→ **Data rows**:

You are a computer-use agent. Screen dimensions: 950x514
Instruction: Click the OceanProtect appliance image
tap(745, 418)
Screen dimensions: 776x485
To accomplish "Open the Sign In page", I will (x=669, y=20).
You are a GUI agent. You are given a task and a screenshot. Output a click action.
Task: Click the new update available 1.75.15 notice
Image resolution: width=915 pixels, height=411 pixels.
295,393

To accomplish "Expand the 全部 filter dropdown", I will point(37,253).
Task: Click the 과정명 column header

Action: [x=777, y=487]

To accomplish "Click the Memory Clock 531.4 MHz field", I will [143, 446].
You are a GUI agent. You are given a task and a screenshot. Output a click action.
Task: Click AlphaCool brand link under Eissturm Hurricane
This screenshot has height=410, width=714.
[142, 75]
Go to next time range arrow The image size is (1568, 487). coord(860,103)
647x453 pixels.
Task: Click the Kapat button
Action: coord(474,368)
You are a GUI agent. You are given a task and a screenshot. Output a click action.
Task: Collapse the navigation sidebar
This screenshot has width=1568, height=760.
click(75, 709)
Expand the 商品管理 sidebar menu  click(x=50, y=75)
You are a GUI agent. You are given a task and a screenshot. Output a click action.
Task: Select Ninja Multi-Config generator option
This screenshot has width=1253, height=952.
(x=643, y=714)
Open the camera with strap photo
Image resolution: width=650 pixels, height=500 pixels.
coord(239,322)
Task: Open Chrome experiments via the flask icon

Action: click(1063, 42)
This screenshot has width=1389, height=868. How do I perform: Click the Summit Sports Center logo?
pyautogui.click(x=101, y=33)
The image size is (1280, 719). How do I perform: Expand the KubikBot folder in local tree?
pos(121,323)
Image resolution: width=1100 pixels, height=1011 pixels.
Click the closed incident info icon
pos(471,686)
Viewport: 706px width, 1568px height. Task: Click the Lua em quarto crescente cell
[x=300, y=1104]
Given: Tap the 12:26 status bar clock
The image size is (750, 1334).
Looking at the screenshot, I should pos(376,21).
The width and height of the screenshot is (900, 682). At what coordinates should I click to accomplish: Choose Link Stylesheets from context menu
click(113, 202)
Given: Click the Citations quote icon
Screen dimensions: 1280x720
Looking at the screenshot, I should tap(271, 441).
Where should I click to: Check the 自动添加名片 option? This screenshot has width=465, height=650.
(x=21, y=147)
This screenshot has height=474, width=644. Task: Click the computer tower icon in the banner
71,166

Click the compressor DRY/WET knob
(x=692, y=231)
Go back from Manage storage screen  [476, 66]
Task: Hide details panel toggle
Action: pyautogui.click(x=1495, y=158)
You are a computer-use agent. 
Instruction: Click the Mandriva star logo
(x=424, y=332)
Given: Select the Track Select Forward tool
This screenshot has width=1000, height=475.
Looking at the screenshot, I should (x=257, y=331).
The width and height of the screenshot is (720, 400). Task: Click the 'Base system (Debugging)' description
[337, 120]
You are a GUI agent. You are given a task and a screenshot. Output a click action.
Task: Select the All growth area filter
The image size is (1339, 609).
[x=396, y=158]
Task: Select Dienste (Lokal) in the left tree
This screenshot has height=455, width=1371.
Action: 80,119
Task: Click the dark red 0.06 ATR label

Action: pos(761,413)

→ **Work to be completed**: Rewrite all of the records above, changing every "GUI agent" to "UI agent" and leaving the rest the same.

→ **Full answer**:
You are a computer-use agent. Screen dimensions: 950x514
Instruction: Click the OceanProtect appliance image
tap(745, 418)
Screen dimensions: 776x485
To accomplish "Open the Sign In page", I will (x=669, y=20).
You are a UI agent. You are given a task and a screenshot. Output a click action.
Task: Click the new update available 1.75.15 notice
Image resolution: width=915 pixels, height=411 pixels.
295,393

To accomplish "Expand the 全部 filter dropdown", I will point(37,253).
Task: Click the 과정명 column header

Action: [x=777, y=487]

To accomplish "Click the Memory Clock 531.4 MHz field", I will [143, 446].
You are a UI agent. You are given a task and a screenshot. Output a click action.
Task: Click AlphaCool brand link under Eissturm Hurricane
This screenshot has height=410, width=714.
[142, 75]
Go to next time range arrow The image size is (1568, 487). coord(860,103)
647x453 pixels.
Task: Click the Kapat button
Action: coord(474,368)
You are a UI agent. You are given a task and a screenshot. Output a click action.
Task: Collapse the navigation sidebar
This screenshot has width=1568, height=760.
click(75, 709)
Expand the 商品管理 sidebar menu  click(x=50, y=75)
You are a UI agent. You are given a task and a screenshot. Output a click action.
Task: Select Ninja Multi-Config generator option
This screenshot has width=1253, height=952.
(x=643, y=714)
Open the camera with strap photo
Image resolution: width=650 pixels, height=500 pixels.
coord(239,322)
Task: Open Chrome experiments via the flask icon

Action: click(1063, 42)
This screenshot has width=1389, height=868. How do I perform: Click the Summit Sports Center logo?
pyautogui.click(x=101, y=33)
The image size is (1280, 719). How do I perform: Expand the KubikBot folder in local tree?
pos(121,323)
Image resolution: width=1100 pixels, height=1011 pixels.
Click the closed incident info icon
pos(471,686)
Viewport: 706px width, 1568px height. Task: Click the Lua em quarto crescente cell
[x=300, y=1104]
Given: Tap the 12:26 status bar clock
The image size is (750, 1334).
Looking at the screenshot, I should pos(376,21).
The width and height of the screenshot is (900, 682). At what coordinates should I click to accomplish: Choose Link Stylesheets from context menu
click(113, 202)
Given: Click the Citations quote icon
Screen dimensions: 1280x720
Looking at the screenshot, I should tap(271, 441).
Where should I click to: Check the 自动添加名片 option? This screenshot has width=465, height=650.
(x=21, y=147)
This screenshot has height=474, width=644. Task: Click the computer tower icon in the banner
71,166

Click the compressor DRY/WET knob
(x=692, y=231)
Go back from Manage storage screen  [476, 66]
Task: Hide details panel toggle
Action: pyautogui.click(x=1495, y=158)
You are a computer-use agent. 
Instruction: Click the Mandriva star logo
(x=424, y=332)
Given: Select the Track Select Forward tool
This screenshot has width=1000, height=475.
Looking at the screenshot, I should (x=257, y=331).
The width and height of the screenshot is (720, 400). Task: Click the 'Base system (Debugging)' description
[337, 120]
You are a UI agent. You are given a task and a screenshot. Output a click action.
Task: Select the All growth area filter
The image size is (1339, 609).
[x=396, y=158]
Task: Select Dienste (Lokal) in the left tree
This screenshot has height=455, width=1371.
Action: 80,119
Task: Click the dark red 0.06 ATR label

Action: pos(761,413)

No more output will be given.